Iberdrola compra la principal distribuidora eléctrica de Finlandia por 2.000 millones
Con esta operación espera incrementar sus resultados un 7% anual con inversiones de entre 200 y 300 millones
Ignacio Sánchez Galán, presidente de Iberdrola
Iberdrola compra la principal distribuidora eléctrica de Finlandia por unos 2.000 millones de euros.
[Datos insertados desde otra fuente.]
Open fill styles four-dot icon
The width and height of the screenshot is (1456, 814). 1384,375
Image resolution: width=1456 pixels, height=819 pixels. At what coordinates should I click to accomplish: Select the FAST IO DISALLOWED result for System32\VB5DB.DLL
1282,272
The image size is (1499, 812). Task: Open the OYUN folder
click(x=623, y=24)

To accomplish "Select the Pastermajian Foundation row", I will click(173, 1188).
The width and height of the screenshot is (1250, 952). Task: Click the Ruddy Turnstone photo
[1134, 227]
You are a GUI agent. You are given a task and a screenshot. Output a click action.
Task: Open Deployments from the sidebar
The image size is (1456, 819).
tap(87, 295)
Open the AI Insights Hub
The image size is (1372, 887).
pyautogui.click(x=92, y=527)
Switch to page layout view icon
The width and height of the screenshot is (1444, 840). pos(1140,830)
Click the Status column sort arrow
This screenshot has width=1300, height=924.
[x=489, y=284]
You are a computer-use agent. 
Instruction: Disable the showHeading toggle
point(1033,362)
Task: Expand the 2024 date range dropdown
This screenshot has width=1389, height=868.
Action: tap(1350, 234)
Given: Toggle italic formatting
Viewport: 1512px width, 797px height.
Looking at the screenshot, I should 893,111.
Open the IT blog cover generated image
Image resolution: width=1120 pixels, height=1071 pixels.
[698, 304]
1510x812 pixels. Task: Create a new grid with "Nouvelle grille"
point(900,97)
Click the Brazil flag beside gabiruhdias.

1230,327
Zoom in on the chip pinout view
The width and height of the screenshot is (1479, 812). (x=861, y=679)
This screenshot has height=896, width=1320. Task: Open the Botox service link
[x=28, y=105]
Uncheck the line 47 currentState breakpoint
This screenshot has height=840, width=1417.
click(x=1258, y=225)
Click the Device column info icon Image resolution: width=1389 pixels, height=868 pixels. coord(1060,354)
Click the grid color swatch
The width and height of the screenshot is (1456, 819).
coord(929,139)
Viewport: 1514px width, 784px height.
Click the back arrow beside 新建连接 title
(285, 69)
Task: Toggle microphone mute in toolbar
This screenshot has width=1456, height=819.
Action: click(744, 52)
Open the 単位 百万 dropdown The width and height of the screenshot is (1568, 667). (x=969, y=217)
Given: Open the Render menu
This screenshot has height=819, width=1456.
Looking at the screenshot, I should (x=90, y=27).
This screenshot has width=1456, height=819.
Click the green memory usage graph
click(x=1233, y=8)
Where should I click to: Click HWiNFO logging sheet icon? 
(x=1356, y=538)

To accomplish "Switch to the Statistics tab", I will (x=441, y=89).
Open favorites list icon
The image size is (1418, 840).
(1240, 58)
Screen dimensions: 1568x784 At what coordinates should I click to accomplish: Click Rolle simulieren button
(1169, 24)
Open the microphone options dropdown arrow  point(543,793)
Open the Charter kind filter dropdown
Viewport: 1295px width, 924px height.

La compañía que preside Ignacio Sánchez Galán adquiere el 80% del grupo Caruna para expandir su negocio de redes internacional y espera crecer un 7% anual gracias a esta operación.
La valoración atribuida al 100 % del Grupo Caruna, en términos de valor de empresa, incluyendo la deuda financiera neta, es de aproximadamente 5.000 millones de euros.
Iberdrola desembolsará 2.014 millones de euros por el 80% de su capital social, compuesto por un pago de unos 1.014 millones de euros en la fecha de consumación de la operación y un pago diferido de 1.000 millones de euros, aproximadamente, que se abonará en los 30 meses siguientes al cierre, sujeto a los ajustes habituales en este tipo de operaciones.
Por su parte, los fondos de pensiones nórdicos AMF y Elo mantendrán su participación actual del 20%. Se trata de una megaoperación para la eléctrica española, con la que pasará a controlar el mayor operador de distribución eléctrica finlandés.
Caruna presta servicio a un millón y medio de personas, más del 20% de la población finlandesa, y cuenta con una red de aproximadamente 89.000 kilómetros, soterrados en un 67%.
La empresa opera, a través de dos concesiones de distribución, en el área que rodea el centro de Helsinki y en la región de Joensuu –con una fuerte actividad industrial y una creciente demanda asociada a nuevos centros de datos, además de desarrollos residenciales–, así como en otras zonas del oeste y el nordeste del país.
Iberdrola espera incrementar sus resultados un 7% anual
La adquisición, unida a la reciente desinversión de centrales térmicas en México, refuerza la estrategia de Iberdrola de centrar sus inversiones en el negocio de redes en mercados estables y con regímenes regulatorios atractivos.
En esta línea, la compañía recuerda que Finlandia cuenta con una calificación crediticia AA+ y un marco regulatorio vigente hasta 2031 que ofrece una rentabilidad sobre fondos propios de alrededor del 8%.
Iberdrola espera incrementar sus resultados alrededor de un 7% anual en los próximos años, con inversiones de entre 200 y 300 millones anuales para reforzar y digitalizar su red eléctrica en contexto de fuerte crecimiento de la capacidad renovable1.
Estas inversiones podrían aumentar a futuro por el crecimiento de la demanda, la electrificación de la economía, la expansión de los centros de datos y el desarrollo de infraestructuras de transporte de electricidad, habilitado para las distribuidoras por la regulación finlandesa desde principios de 2026.
El cierre de la adquisición está previsto para el primer trimestre de 2027, sujeto a la obtención de las autorizaciones regulatorias habituales en este tipo de operaciones.
El presidente ejecutivo de Iberdrola, Ignacio Sánchez Galán, ha señalado que “Esta operación refuerza nuestra apuesta estratégica por las redes eléctricas como infraestructuras esenciales para impulsar la seguridad energética, la autosuficiencia y la competitividad».